**Your goal**: Look below for the line with "Seinfra conclui a". Extract that line and each one after it through the last, word for word.

**Data supplied**:
=== Section Start ===

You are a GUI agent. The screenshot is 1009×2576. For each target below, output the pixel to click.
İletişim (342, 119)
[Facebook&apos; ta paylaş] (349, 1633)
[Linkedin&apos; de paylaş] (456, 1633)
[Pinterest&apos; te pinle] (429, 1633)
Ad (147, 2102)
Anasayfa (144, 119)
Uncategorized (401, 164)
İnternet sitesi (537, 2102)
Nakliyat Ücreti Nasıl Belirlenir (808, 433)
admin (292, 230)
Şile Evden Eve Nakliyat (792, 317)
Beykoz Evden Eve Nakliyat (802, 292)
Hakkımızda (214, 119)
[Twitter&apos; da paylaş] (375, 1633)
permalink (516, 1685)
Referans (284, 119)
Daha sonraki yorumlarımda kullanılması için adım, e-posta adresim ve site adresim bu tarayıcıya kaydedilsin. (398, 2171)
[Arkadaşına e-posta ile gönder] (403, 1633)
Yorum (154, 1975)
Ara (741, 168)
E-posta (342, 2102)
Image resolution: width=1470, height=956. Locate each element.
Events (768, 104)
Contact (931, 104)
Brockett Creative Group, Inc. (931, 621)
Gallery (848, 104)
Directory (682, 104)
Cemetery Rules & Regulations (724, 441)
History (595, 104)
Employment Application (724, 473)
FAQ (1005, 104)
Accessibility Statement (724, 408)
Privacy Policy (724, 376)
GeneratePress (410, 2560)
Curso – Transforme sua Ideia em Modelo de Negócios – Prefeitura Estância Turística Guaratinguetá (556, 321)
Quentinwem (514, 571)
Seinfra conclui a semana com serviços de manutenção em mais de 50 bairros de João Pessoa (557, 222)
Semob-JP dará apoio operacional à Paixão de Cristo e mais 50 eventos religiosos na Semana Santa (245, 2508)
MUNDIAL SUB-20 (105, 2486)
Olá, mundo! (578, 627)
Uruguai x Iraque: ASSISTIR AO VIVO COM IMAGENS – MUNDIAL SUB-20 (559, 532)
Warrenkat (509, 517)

=== Section End ===

**Solution for this task**:
Seinfra conclui a semana com serviços de manutenção em mais de 50 bairros de João Pessoa (557, 222)
Semob-JP dará apoio operacional à Paixão de Cristo e mais 50 eventos religiosos na Semana Santa (245, 2508)
MUNDIAL SUB-20 (105, 2486)
Olá, mundo! (578, 627)
Uruguai x Iraque: ASSISTIR AO VIVO COM IMAGENS – MUNDIAL SUB-20 (559, 532)
Warrenkat (509, 517)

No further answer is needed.